It is a chronic inflammatory disease of the face in which the skin becomes abnormally flushed. At times it can become pustular and weepy. The condition may affect both sexes in all age groups but it is more common in women in their middle or late middle ages. The cause is unknown. Rosacea usually affects the hair follicles and their associated sebaceous glands involving most commonly the nose, cheeks, forehead and chin. Sometimes the neck and upper chest may be affected. It is accompanied by an increased reactivity of the capillaries causing temporary flushing (in the initial stages) and “permanent” erythema (redness) in later stages. Interspersed inflamed pinhead papules and pustules may also appear.

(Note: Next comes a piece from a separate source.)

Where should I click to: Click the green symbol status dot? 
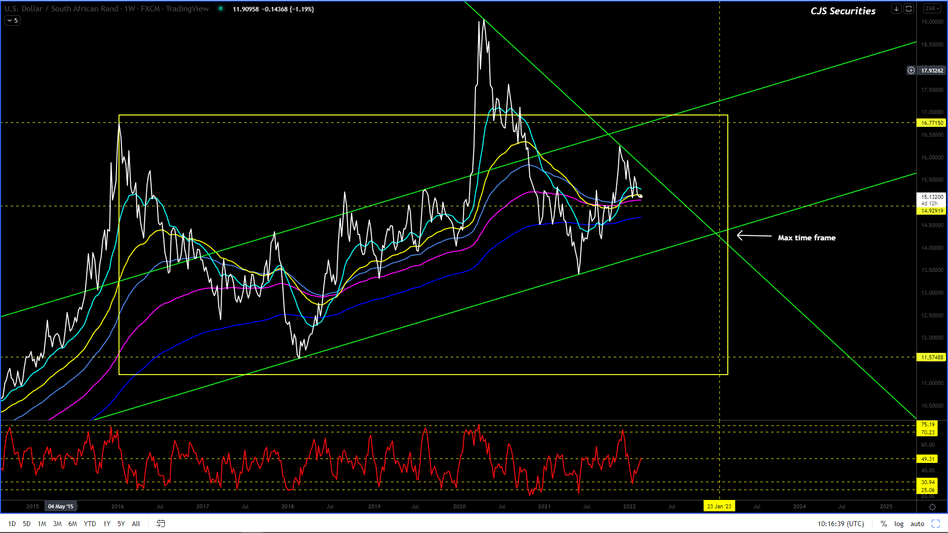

As the condition progresses, the erythema does not fade and permanent dilation of the capillaries results – (telangiectasia). Chronic and deep inflammation of the nose may occur, mainly in males, leading to rhinophyma (bulbous craggy swelling of the nose). Lymphoedema (swelling) around the eyes and the forehead may develop.
When involvement of the eyes occurs the following symptoms may be experienced:
- Mild conjunctivitis with soreness and lacrimation (overproduction of eye fluid-tears)
- Blepharitis – inflammation of the eyelids
- Inflammation of the cornea (keritis) and the sclera – the whites of the eyes (Scleritis) may occur.
- Should the eyes be involved it is important for the patient to be referred to an Opthalmologist (Eye Specialist).
In rare cases Otophyma – cauliflower-like swelling of the earlobes and Gnathophyma- swelling of the chin may occur.